Find the derivative of the function y(x)=c^x+x^c. Assume that c is a constant.
y(x)=c^x+x^c
=y'(x)=x*c+2x
=y'(x)=cx+2x
We have c^x, not c*x
y' = c^x ln c + cx^(c-1)
= c^x (ln c + c/x)
To find the derivative of the function y(x) = c^x + x^c, we can differentiate each term separately using the rules of differentiation.
First, let's differentiate the term c^x. Recall that the derivative of a constant raised to a variable power is given by the formula (d/dx) (a^x) = (ln(a)) * (a^x), where ln(a) is the natural logarithm of a.
So, applying this rule, the derivative of c^x with respect to x is: (d/dx) (c^x) = (ln(c)) * (c^x).
Next, let's differentiate the term x^c. When the base is a variable and the exponent is a constant, we can use the power rule, which states that (d/dx) (x^n) = n * x^(n-1).
Using the power rule, the derivative of x^c with respect to x is: (d/dx) (x^c) = c * x^(c-1).
Finally, to find the derivative of the entire function y(x) = c^x + x^c, we sum up the derivatives of each term: (d/dx) (y(x)) = (d/dx) (c^x) + (d/dx) (x^c).
Substituting the derivatives we found earlier, the final derivative is: (d/dx) (y(x)) = (ln(c)) * (c^x) + c * x^(c-1).
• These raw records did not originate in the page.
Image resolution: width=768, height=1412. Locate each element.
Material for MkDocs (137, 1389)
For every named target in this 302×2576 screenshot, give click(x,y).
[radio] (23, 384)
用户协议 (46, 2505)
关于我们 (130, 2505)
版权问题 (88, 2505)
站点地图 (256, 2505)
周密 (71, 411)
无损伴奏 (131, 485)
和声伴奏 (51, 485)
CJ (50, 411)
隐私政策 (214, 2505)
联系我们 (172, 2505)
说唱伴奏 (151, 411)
Therefore, the derivative of the function y(x) = c^x + x^c is (ln(c)) * (c^x) + c * x^(c-1).
To find the derivative of the function y(x) = c^x + x^c, where c is a constant, we can differentiate each term separately using the rules of differentiation.
First, let's differentiate the term c^x. Since c is a constant, we can treat it as such and apply the power rule of differentiation.
The power rule states that if we have a function of the form f(x) = a^x, where a is a constant, the derivative is given by:
f'(x) = ln(a) * a^x
In our case, we have c^x, and the derivative will be:
d/dx [c^x] = ln(c) * c^x
Next, let's differentiate the term x^c. Now, we need to use the chain rule because the base is no longer a constant. The chain rule states that if we have a function of the form f(g(x)), the derivative is given by:
[f(g(x))]' = f'(g(x)) * g'(x)
In our case, f(g(x)) is x^c, and g(x) is x. Let's apply the chain rule:
[f(g(x))]' = c * x^(c-1) * 1
= c * x^(c-1)
Combining the derivatives of both terms, the derivative of y(x) = c^x + x^c is:
y'(x) = ln(c) * c^x + c * x^(c-1)
So, the derivative of the function y(x) = c^x + x^c is ln(c) * c^x + c * x^(c-1).